Peu de normes et de règles permet de remettre le citoyen au centre du jeu. Se faire conseiller est très différent que de se faire imposer, et comme chacun peut postuler pour le rôle de conseiller, un mandat de deux ans non renouvelable, chacun met un point d’honneur à favoriser le bien commun. Cet énorme effort pour simplifier les règles et rendre leur application plus négociée a permis d’imaginer des logements plus sobres en matériaux et en énergie. Finalement, le résultat correspond mieux aux envies et moyens de leurs occupants. Cette simplification a également contribué à diminuer la charge de travail des administrations, permettant aussi aux fonctionnaires de ne consacrer que deux jours par semaine à leur travail rémunéré. Le plus étonnant c’est que les habitants parlent de Douxville en disant « notre Ville », comme si l’allègement des règles communes les avait rendus plus responsables du bien commun.

L’entreprise du futur

L’entreprise est au centre de la vie économique contemporaine. Pratiquement toutes les choses que nous consommons ou utilisons dans notre vie quotidienne sont produites par une entreprise. Ou, plus précisément, par un enchevêtrement d’entreprises, petites, grandes ou gigantesques. C’est dire si cette chose très courante qu’on nomme entreprise, mérite que l’on s’y intéresse. Car quoi qu’on en pense, elle reste bien mal comprise. En effet, il y a un grand écart entre l’entreprise vue comme objet social et l’entreprise vue comme objet de droit. Examinons ça de plus près.

L’approche sociologique

Une définition qui en vaut une autre serait : « Une entreprise est une collaboration humaine dont la finalité est la production de biens et services destinés à répondre aux besoins des personnes« . Ce genre de collaboration existe depuis la nuit des temps. La production directe pour soi ou pour sa famille (l’auto-production) devient rapidement trop difficile lorsque le processus de production se complexifie un tant soit peu. Un même individu peut difficilement assurer tous les rôles dans une production. Tout naturellement des humains se sont associés pour produire plus efficacement.

Dans le fonctionnement de l’entreprise, les analyses les plus courantes identifient deux groupes sociaux principaux : les travailleurs et les patrons. S’y ajoutent parfois les consommateurs, les actionnaires (ou les propriétaires) et, beaucoup plus rarement, les voisins, ceux qui subissent les externalités négatives impactant leur environnement.
========
#### Consigne
Recopiez tel quel le passage du texte source qui va de « L’entreprise est au » jusqu'à « de plus près. ».

Une suite de lignes
========
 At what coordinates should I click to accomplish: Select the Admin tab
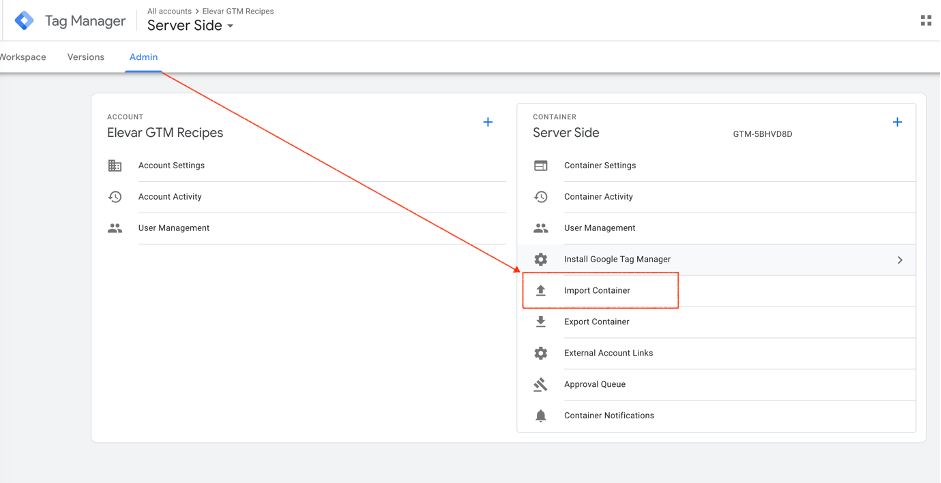tap(143, 57)
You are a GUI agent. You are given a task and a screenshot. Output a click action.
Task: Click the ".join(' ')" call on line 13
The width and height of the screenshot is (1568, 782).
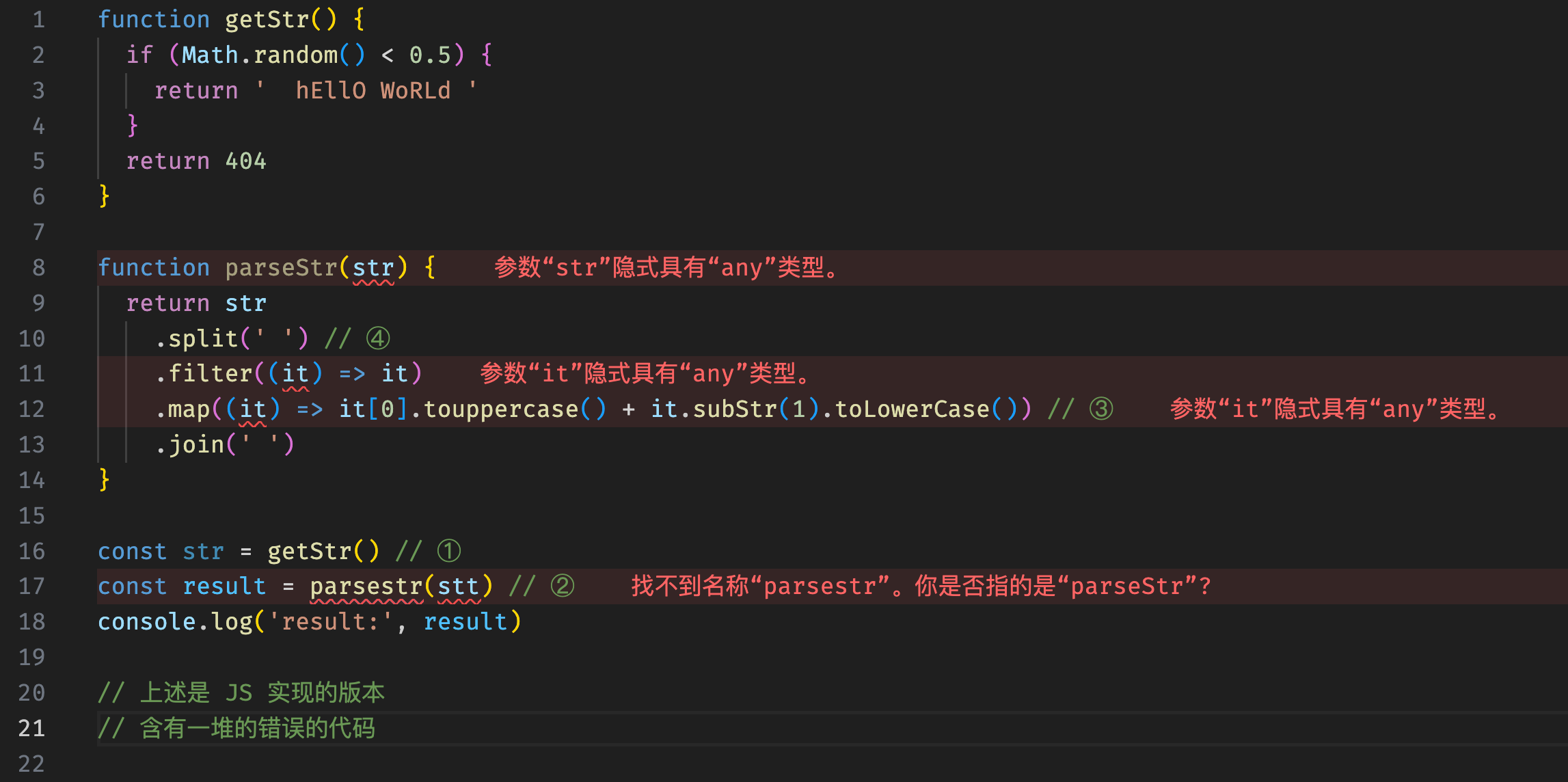(224, 444)
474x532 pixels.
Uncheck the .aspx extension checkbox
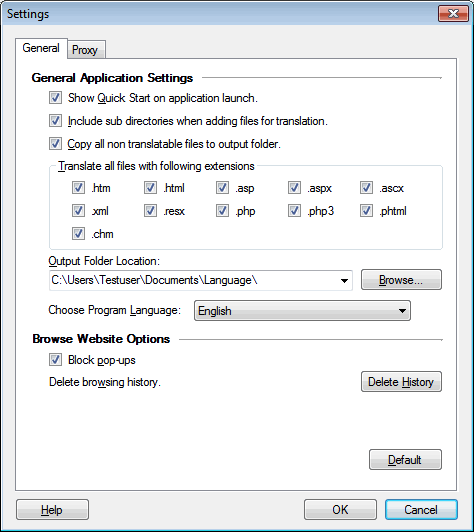294,188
========
#### Corrigé
L’entreprise est au centre de la vie économique contemporaine. Pratiquement toutes les choses que nous consommons ou utilisons dans notre vie quotidienne sont produites par une entreprise. Ou, plus précisément, par un enchevêtrement d’entreprises, petites, grandes ou gigantesques. C’est dire si cette chose très courante qu’on nomme entreprise, mérite que l’on s’y intéresse. Car quoi qu’on en pense, elle reste bien mal comprise. En effet, il y a un grand écart entre l’entreprise vue comme objet social et l’entreprise vue comme objet de droit. Examinons ça de plus près.